**ASSIGNMENT**
Below are some records. Write out exactly their lines from the one with "Mallorca Zeitung (39, 2401)" through the one with "Tesla News (333, 78)", and leave the pictures behind.

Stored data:
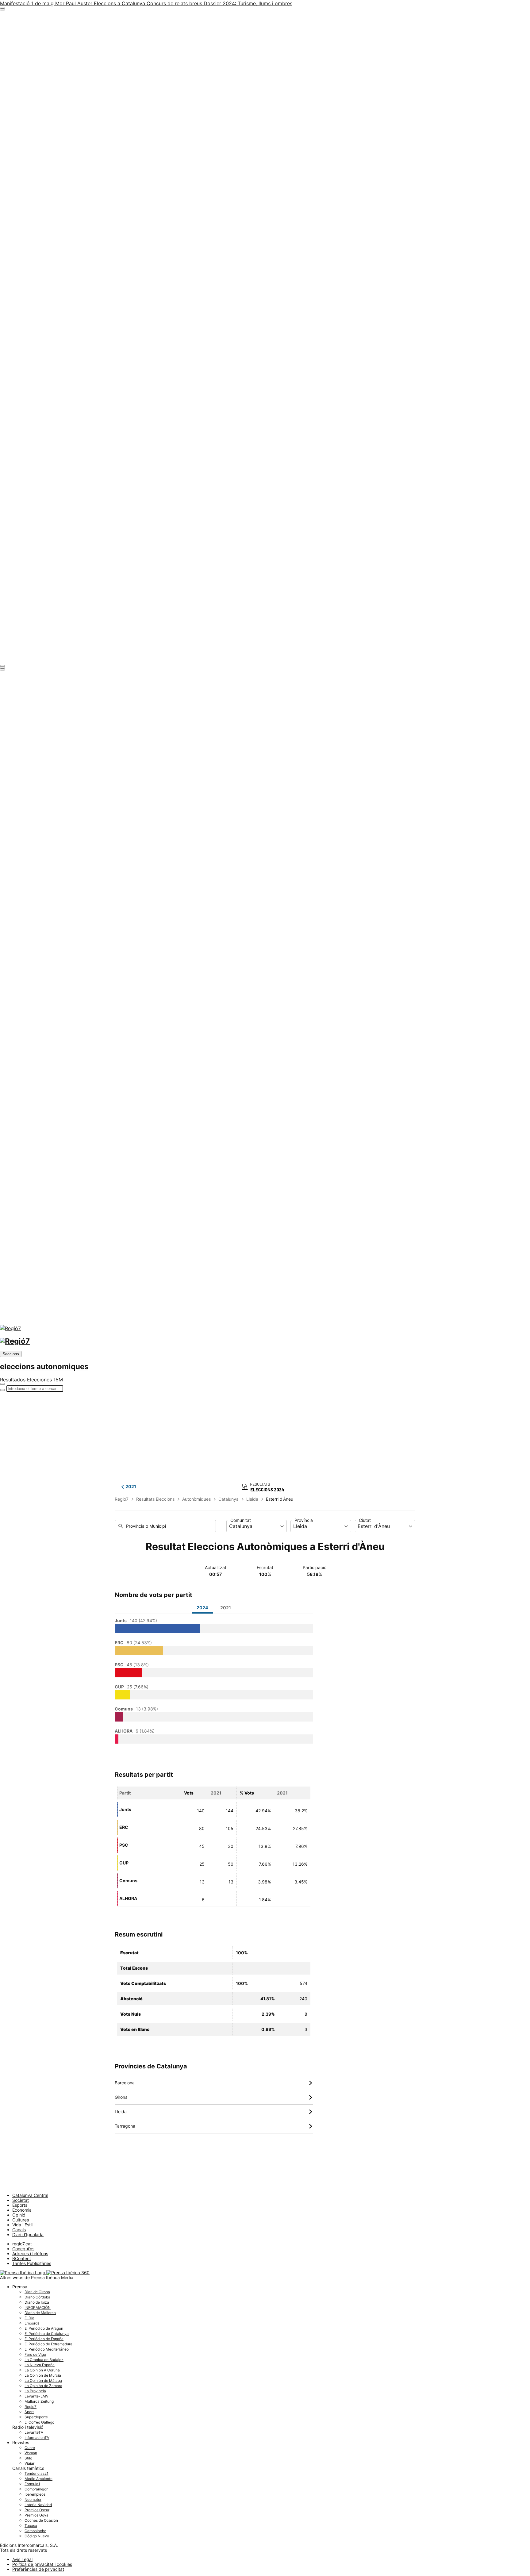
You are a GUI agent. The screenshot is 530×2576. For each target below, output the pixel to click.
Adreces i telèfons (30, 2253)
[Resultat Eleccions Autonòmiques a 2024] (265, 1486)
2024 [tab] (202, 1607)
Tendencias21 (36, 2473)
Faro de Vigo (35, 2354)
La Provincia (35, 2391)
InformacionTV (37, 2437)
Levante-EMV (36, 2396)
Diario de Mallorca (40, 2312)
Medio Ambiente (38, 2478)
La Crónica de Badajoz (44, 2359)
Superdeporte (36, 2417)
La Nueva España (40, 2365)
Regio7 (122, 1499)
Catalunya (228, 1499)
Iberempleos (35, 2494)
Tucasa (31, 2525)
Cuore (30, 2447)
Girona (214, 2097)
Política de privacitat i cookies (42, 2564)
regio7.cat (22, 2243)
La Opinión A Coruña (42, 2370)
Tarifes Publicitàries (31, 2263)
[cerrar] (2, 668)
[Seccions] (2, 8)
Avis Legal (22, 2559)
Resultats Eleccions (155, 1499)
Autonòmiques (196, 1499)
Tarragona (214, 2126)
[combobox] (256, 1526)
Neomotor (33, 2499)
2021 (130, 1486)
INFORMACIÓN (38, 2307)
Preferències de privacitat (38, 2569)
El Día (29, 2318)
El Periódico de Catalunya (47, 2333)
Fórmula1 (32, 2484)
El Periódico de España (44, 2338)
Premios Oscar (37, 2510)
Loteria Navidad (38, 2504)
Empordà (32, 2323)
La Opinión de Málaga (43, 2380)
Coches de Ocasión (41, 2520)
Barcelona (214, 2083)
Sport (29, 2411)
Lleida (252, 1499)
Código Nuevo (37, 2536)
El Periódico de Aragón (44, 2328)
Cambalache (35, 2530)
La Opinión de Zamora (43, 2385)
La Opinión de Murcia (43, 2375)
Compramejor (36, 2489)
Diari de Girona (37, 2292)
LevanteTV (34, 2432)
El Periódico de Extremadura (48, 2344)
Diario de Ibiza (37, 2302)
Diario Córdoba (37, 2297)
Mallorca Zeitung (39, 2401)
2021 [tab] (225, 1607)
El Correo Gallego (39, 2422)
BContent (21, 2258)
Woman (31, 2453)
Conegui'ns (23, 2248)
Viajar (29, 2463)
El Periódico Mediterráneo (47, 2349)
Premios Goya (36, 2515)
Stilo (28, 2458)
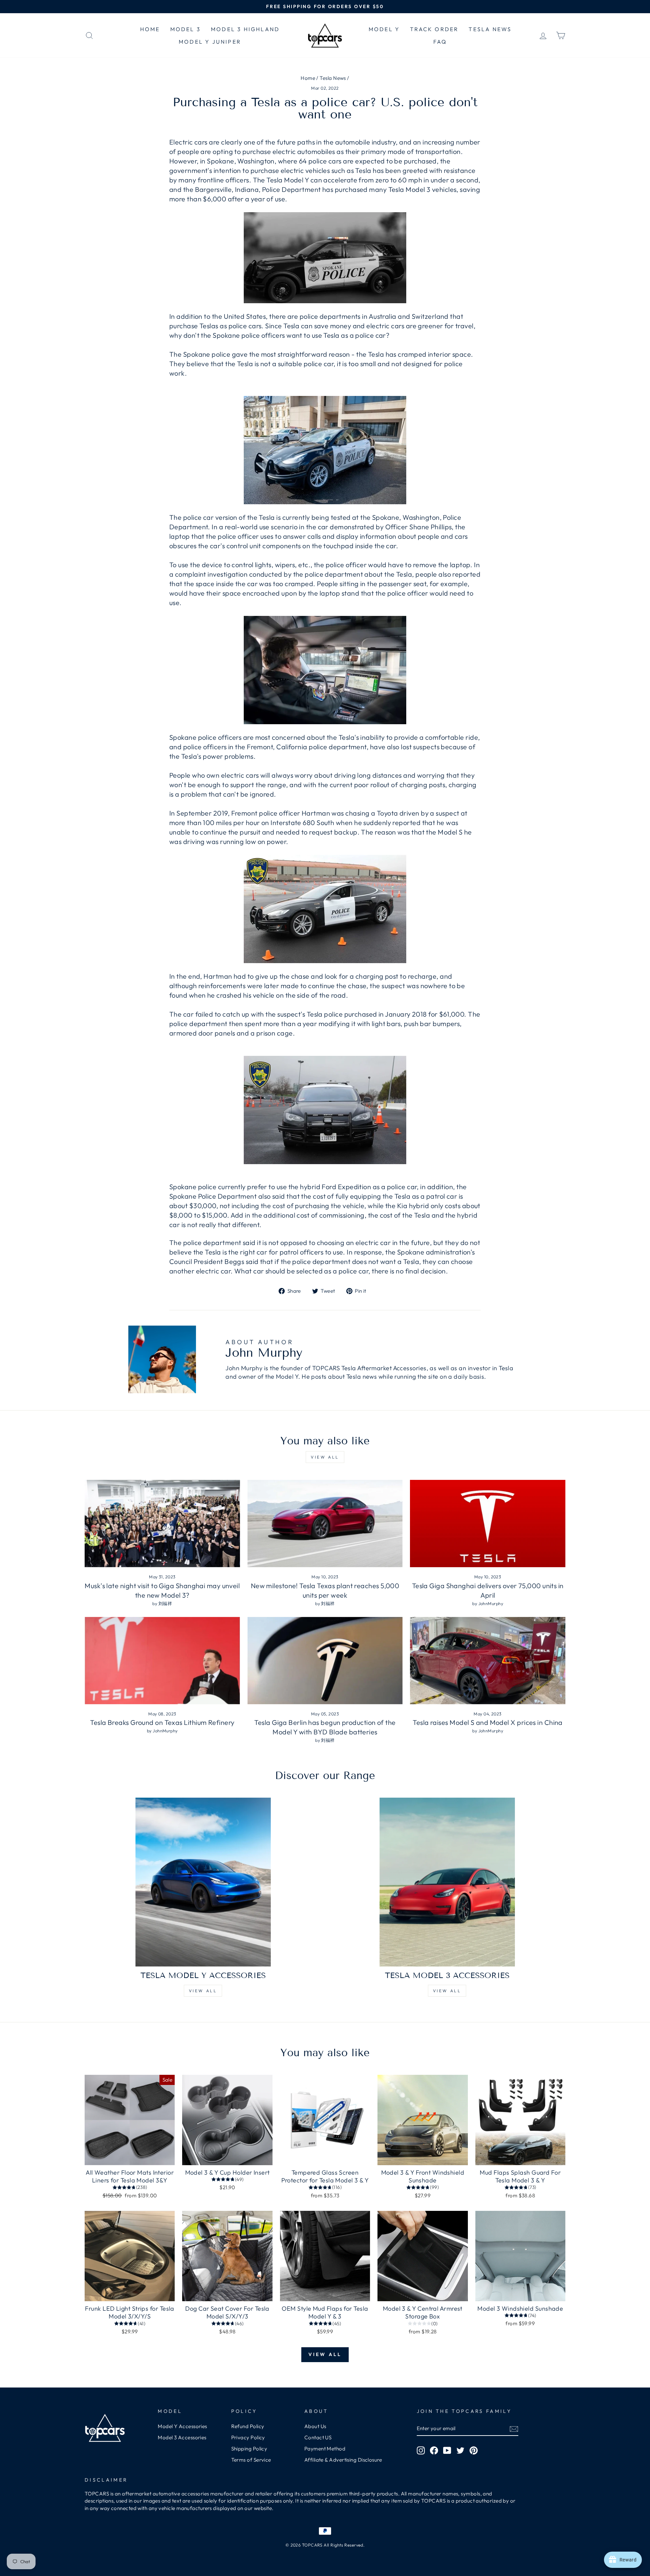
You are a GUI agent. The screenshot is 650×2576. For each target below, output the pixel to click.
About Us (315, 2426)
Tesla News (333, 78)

==

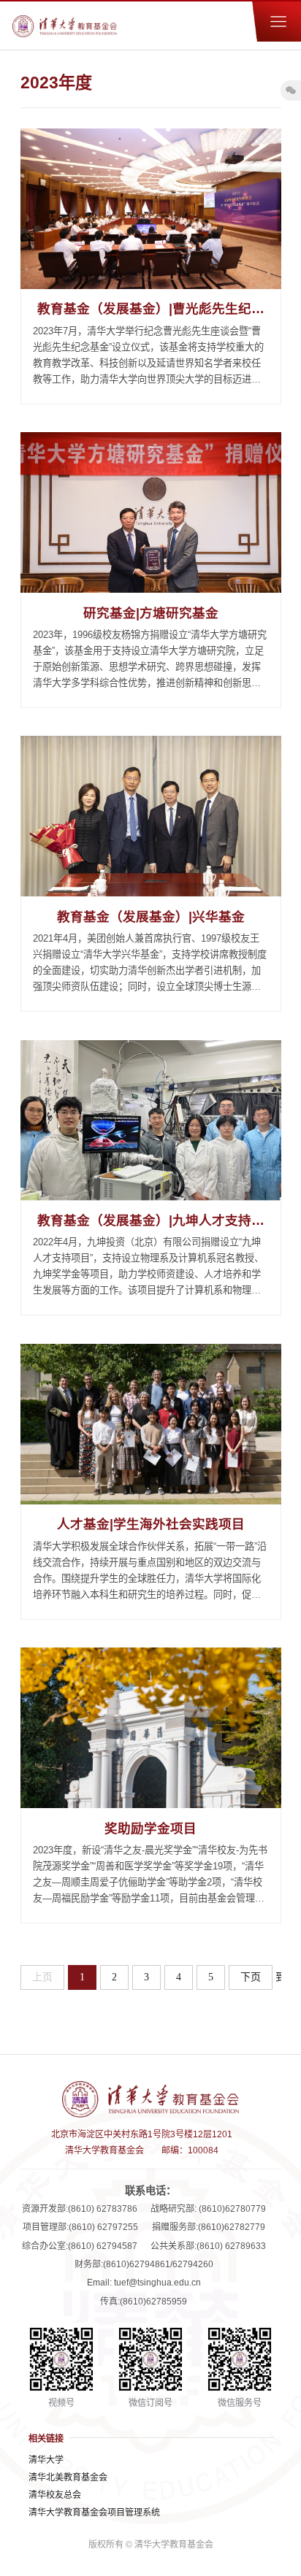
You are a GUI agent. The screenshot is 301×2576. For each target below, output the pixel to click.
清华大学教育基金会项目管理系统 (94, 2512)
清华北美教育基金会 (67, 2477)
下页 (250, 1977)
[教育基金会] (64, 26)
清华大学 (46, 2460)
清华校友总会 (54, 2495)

**EXERCISE ANSWER**
Mallorca Zeitung (39, 2401)
2021 [tab] (225, 1607)
El Correo Gallego (39, 2422)
BContent (21, 2258)
Woman (31, 2453)
Conegui'ns (23, 2248)
Viajar (29, 2463)
El Periódico Mediterráneo (47, 2349)
Premios Goya (36, 2515)
Stilo (28, 2458)
You are a GUI agent. The screenshot is 650×2576. For each target below, output the pixel to click.
About Us (315, 2426)
Tesla News (333, 78)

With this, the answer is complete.